# Start of INFORMATION PROVIDED

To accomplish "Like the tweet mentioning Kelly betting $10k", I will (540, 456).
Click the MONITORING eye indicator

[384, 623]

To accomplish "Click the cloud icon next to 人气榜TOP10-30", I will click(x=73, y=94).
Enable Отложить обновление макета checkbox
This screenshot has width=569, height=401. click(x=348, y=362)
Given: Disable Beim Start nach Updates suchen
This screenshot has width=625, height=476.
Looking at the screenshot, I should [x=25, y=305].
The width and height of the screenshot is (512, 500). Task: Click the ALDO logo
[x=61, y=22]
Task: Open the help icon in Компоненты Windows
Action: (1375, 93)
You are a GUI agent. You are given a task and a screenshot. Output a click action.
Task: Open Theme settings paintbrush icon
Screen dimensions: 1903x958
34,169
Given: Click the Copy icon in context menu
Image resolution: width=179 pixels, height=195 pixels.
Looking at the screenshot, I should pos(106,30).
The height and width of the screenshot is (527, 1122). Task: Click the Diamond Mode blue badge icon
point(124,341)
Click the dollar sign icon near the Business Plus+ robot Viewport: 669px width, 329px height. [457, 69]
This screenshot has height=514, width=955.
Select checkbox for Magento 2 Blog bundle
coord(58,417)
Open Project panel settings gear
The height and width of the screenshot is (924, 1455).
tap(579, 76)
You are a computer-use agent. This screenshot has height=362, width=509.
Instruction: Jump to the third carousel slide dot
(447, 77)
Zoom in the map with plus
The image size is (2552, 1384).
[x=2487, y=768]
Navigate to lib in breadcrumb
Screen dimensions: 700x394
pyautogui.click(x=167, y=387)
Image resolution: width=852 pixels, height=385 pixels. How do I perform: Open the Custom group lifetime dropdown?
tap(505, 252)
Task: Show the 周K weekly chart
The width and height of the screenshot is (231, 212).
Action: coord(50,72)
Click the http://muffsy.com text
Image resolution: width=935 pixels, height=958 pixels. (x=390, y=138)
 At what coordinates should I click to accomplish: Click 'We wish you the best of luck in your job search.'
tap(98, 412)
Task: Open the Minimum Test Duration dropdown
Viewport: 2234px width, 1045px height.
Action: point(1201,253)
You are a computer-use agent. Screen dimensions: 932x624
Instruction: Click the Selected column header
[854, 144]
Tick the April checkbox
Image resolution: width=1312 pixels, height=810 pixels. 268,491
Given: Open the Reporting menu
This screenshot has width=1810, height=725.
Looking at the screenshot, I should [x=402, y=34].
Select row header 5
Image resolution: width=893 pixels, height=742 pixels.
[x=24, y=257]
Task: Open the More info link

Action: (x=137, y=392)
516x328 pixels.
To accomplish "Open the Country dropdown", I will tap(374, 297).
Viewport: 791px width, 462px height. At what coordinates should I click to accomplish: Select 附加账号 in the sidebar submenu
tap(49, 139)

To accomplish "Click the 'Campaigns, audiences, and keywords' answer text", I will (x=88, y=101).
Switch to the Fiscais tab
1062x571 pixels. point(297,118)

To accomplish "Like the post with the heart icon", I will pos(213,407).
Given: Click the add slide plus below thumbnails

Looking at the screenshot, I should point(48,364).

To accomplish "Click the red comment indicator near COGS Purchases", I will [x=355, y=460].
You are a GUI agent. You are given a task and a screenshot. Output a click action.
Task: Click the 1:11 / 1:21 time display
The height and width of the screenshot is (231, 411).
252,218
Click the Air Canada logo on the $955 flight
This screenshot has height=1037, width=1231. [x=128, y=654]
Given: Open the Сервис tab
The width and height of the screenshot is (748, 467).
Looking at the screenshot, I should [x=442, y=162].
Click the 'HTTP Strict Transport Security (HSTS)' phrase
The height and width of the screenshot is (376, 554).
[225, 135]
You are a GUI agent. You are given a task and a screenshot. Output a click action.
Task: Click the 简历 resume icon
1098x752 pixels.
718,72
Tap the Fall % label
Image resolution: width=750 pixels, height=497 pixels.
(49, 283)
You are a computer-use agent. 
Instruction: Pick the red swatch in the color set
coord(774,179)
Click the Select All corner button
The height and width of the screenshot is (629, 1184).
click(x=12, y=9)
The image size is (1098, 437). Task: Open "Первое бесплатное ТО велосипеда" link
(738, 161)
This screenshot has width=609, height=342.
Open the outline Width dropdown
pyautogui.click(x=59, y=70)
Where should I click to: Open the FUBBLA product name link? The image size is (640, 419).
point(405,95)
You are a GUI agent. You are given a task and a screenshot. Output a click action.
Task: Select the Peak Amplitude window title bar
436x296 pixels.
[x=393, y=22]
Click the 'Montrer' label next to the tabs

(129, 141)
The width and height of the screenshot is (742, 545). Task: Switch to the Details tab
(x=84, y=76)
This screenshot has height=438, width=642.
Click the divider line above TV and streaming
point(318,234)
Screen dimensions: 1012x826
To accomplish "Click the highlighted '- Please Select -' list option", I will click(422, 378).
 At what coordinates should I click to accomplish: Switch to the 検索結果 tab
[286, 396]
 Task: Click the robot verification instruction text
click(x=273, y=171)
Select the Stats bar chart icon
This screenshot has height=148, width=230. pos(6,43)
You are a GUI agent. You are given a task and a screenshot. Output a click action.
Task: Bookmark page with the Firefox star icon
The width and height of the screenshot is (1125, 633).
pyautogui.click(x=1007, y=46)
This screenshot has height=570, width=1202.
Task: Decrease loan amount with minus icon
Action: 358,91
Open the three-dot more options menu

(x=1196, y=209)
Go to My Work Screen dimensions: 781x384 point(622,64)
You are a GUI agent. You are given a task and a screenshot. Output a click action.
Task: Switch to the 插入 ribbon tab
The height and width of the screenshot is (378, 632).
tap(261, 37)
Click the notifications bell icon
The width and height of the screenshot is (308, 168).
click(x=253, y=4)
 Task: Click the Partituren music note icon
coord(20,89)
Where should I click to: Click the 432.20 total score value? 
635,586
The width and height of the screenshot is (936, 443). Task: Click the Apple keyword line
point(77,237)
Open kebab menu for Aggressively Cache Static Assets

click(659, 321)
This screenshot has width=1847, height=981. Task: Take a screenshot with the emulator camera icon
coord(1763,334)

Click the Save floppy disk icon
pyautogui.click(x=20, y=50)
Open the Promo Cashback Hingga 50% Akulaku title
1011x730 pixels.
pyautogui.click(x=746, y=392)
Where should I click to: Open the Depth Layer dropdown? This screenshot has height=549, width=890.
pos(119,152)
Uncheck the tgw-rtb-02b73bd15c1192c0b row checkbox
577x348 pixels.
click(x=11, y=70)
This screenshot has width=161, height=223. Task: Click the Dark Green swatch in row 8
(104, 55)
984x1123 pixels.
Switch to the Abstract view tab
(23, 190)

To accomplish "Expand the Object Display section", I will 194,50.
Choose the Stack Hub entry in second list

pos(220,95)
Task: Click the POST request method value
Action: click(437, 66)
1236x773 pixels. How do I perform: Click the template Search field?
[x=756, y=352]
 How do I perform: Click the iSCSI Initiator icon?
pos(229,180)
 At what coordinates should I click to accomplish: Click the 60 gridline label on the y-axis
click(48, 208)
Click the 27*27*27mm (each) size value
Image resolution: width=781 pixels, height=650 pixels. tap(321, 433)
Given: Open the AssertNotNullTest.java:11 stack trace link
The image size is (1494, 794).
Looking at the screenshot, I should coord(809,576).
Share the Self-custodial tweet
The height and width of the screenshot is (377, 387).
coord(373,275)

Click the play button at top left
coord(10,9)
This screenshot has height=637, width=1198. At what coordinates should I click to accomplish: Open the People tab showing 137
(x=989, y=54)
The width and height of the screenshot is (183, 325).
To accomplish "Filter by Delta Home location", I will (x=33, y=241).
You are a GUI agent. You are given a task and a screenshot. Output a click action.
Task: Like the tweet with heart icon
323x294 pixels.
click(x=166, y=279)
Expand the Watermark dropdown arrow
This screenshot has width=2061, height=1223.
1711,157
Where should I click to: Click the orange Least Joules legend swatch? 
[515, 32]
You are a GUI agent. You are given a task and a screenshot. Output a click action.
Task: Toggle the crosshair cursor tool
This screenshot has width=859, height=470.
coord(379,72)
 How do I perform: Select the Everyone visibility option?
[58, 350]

# End of INFORMATION PROVIDED

PROBLEM DETAILS ->
Copy out the data verbatim, everything from the line containing "This screenshot has width=1847, height=981." down to the end of the data, both ends included.

REPLY TO THE TASK ->
This screenshot has width=1847, height=981. Task: Take a screenshot with the emulator camera icon
coord(1763,334)

Click the Save floppy disk icon
pyautogui.click(x=20, y=50)
Open the Promo Cashback Hingga 50% Akulaku title
1011x730 pixels.
pyautogui.click(x=746, y=392)
Where should I click to: Open the Depth Layer dropdown? This screenshot has height=549, width=890.
pos(119,152)
Uncheck the tgw-rtb-02b73bd15c1192c0b row checkbox
577x348 pixels.
click(x=11, y=70)
This screenshot has width=161, height=223. Task: Click the Dark Green swatch in row 8
(104, 55)
984x1123 pixels.
Switch to the Abstract view tab
(23, 190)

To accomplish "Expand the Object Display section", I will 194,50.
Choose the Stack Hub entry in second list

pos(220,95)
Task: Click the POST request method value
Action: click(437, 66)
1236x773 pixels. How do I perform: Click the template Search field?
[x=756, y=352]
 How do I perform: Click the iSCSI Initiator icon?
pos(229,180)
 At what coordinates should I click to accomplish: Click the 60 gridline label on the y-axis
click(48, 208)
Click the 27*27*27mm (each) size value
Image resolution: width=781 pixels, height=650 pixels. tap(321, 433)
Given: Open the AssertNotNullTest.java:11 stack trace link
The image size is (1494, 794).
Looking at the screenshot, I should coord(809,576).
Share the Self-custodial tweet
The height and width of the screenshot is (377, 387).
coord(373,275)

Click the play button at top left
coord(10,9)
This screenshot has height=637, width=1198. At what coordinates should I click to accomplish: Open the People tab showing 137
(x=989, y=54)
The width and height of the screenshot is (183, 325).
To accomplish "Filter by Delta Home location", I will (x=33, y=241).
You are a GUI agent. You are given a task and a screenshot. Output a click action.
Task: Like the tweet with heart icon
323x294 pixels.
click(x=166, y=279)
Expand the Watermark dropdown arrow
This screenshot has width=2061, height=1223.
1711,157
Where should I click to: Click the orange Least Joules legend swatch? 
[515, 32]
You are a GUI agent. You are given a task and a screenshot. Output a click action.
Task: Toggle the crosshair cursor tool
This screenshot has width=859, height=470.
coord(379,72)
 How do I perform: Select the Everyone visibility option?
[58, 350]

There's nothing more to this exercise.